Caffeine Not Associated With Increased Risk of Atrial Fibrillation

Laurie Barclay, MD

March 10, 2005

March 10, 2005 — Caffeine does not increase the risk for developing atrial fibrillation, according to the results of a prospective study published in the March issue of the American Journal of Clinical Nutrition.

"Caffeine toxicity by self-intended poisoning produces tachyarrhythmias such as supraventricular tachycardia, atrial fibrillation, ventricular tachycardia, and ventricular fibrillation," write Lars Frost and Peter Vestergaard, from Aarhus University Hospital in Denmark. "The risk of cardiac arrhythmias associated with customary daily consumption of caffeine from coffee, tea, cola, cocoa, and chocolate does not seem to be increased at the ventricular level, but more information is needed about what happens at the supraventricular level (i.e, the atrium)."

Investigators in the Danish Diet, Cancer, and Health Study evaluated the association between the risk of atrial fibrillation or flutter and daily consumption of caffeine from coffee, tea, cola, cocoa, and chocolate in 47,949 subjects with a mean age of 56 years.

During a mean follow-up of 5.7 years, 555 participants (373 men and 182 women) developed atrial fibrillation or flutter. Caffeine consumption was not associated with risk of atrial fibrillation or flutter. Using the lowest quintile of caffeine consumption as a reference, the adjusted hazard ratios in quintiles 2, 3, 4, and 5 were 1.12 (95% confidence interval [CI] 0.87 - 1.44), 0.85 (95% CI, 0.65 - 1.12), 0.92 (95% CI, 0.71 - 1.20), and 0.91 (95% CI, 0.70 - 1.19), respectively.

Study limitations include the possibility of biased follow-up, limited statistical power, inclusion only of atrial fibrillation or flutter that was symptomatic and that led to hospitalization or clinical investigation in an outpatient hospital clinic, reliance on self-reported data on the consumption of caffeine-containing food and drink items, no information on supplementary intake of caffeine from drugs, and the possibility of unmeasured bias and uncontrolled confounding.

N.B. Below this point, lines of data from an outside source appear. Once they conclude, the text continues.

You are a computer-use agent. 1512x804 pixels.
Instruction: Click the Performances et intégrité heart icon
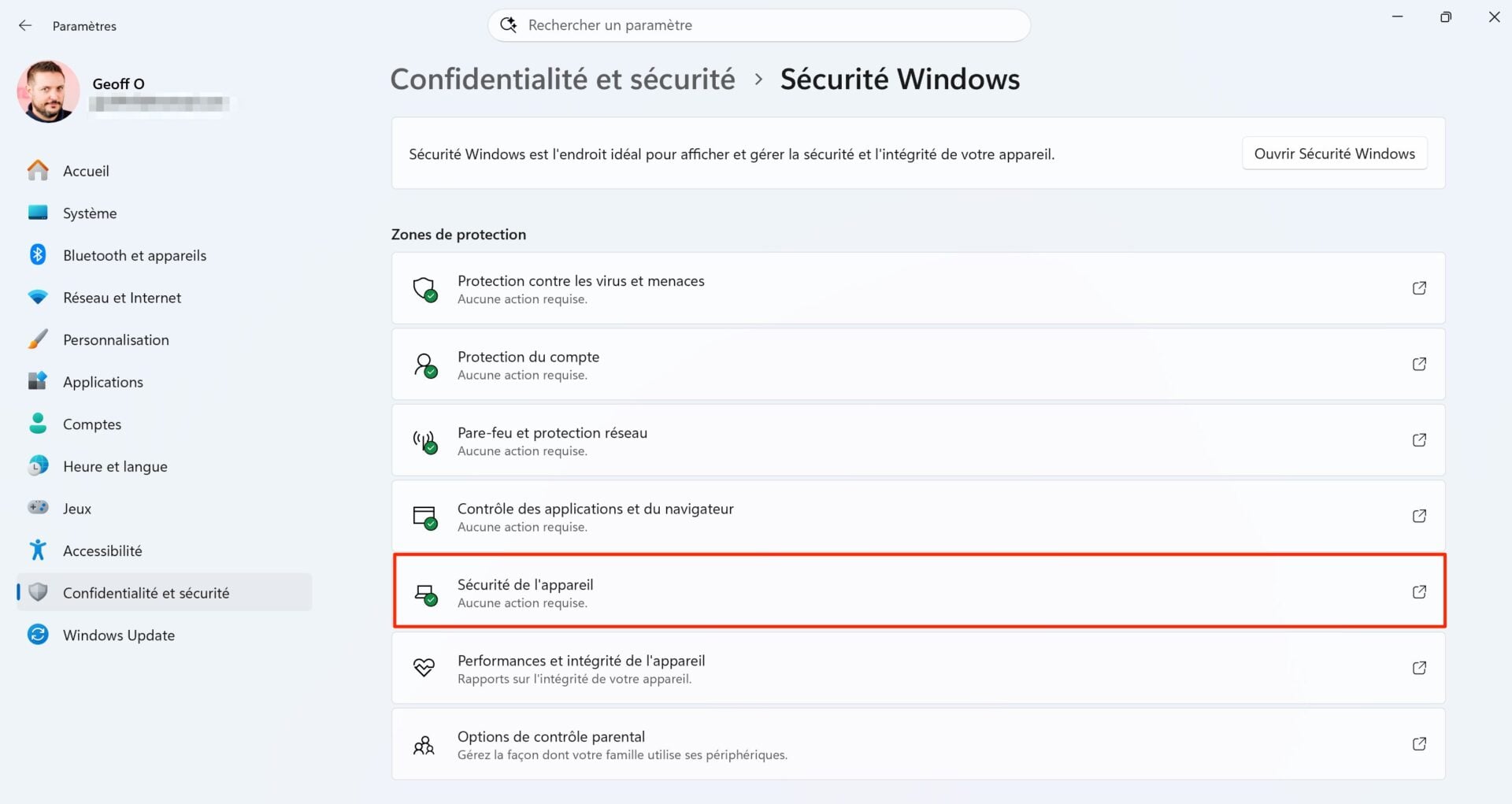click(425, 668)
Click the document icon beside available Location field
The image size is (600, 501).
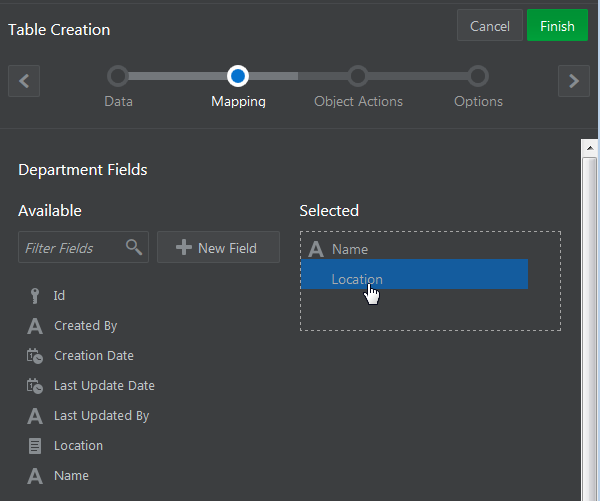coord(34,446)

"Some clinicians advise patients with cardiac arrhythmias to avoid caffeine-containing beverages such as coffee and tea," the authors write. "In this large cohort study, we could not find evidence for such a practice."

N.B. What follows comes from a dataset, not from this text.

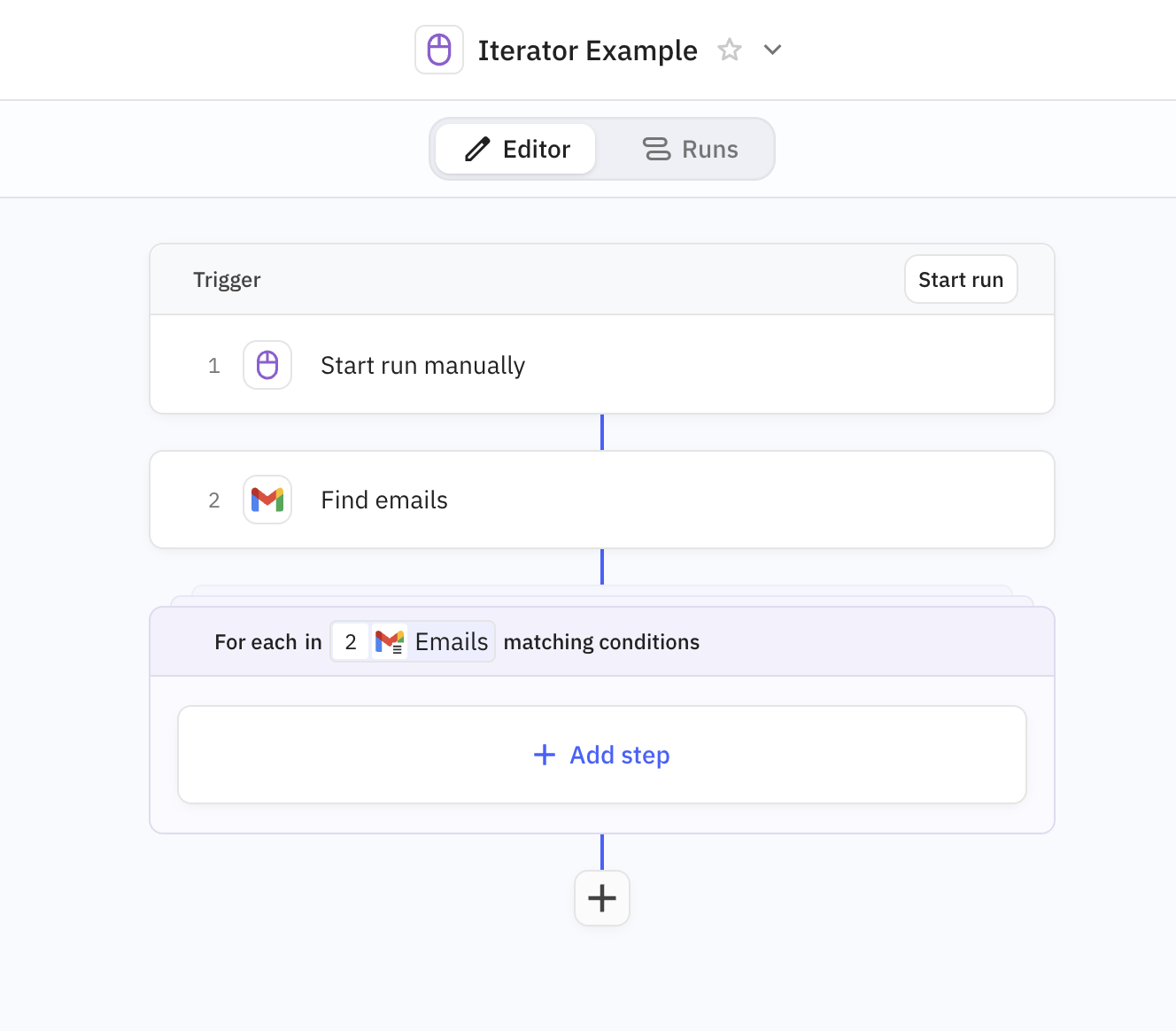Image resolution: width=1176 pixels, height=1031 pixels.
Task: Click the workflow mouse icon beside the title
Action: [x=439, y=50]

The Danish Medical Research Council supported this study. Dr. Frost has received funding and grant support for research projects from Aarhus University, Boehringer-Ingelheim, Cardiome Pharma, the Danish Heart Foundation, the Danish Medical Research Council, the Danish Society of Nephrology, the Hørslev Foundation, Laerdahls Foundation for Acute Medicine, Lægekredsforeningens Forskningsfond, Merck Sharp & Dome, Nycomed, and Pfizer, and he has served as a consultant for AstraZeneca and Pfizer.

In an accompanying editorial, Martijn B. Katan and Evert Schouten, from the Wageningen Centre for Food Sciences and Wageningen University in the Netherlands, note that "many ills have been ascribed to caffeine, but few have been substantiated."

They support the study methodology and the investigators' conclusions, although they point out that the study provides no information about zero intake of coffee. Although it is therefore possible that total abstinence from caffeine reduces the incidence of atrial fibrillation, the lack of an association over the wide range of reported intakes makes that possibility less plausible.

"The caffeine in coffee does cause an increase of 2.4 mm Hg in systolic blood pressure when 5 cups are consumed daily," Drs. Katan and Schouten write. "That effect is enough to justify counseling high-risk patients to moderate their caffeine intake, but other interventions — eg, smoking cessation, weight loss, exercise, and a healthy diet low in saturated and trans fats — yield larger benefits and should come first."

The Wageningen Centre for Food Sciences, an alliance of major Dutch food industries, TNO Nutrition and Food Research, Wageningen University and Research Centre, Maastricht University, and the Dutch government supported this study. Dr. Katan previously received grants from the Institute for Scientific Information on Coffee and from Nestlé to study health effects of coffee.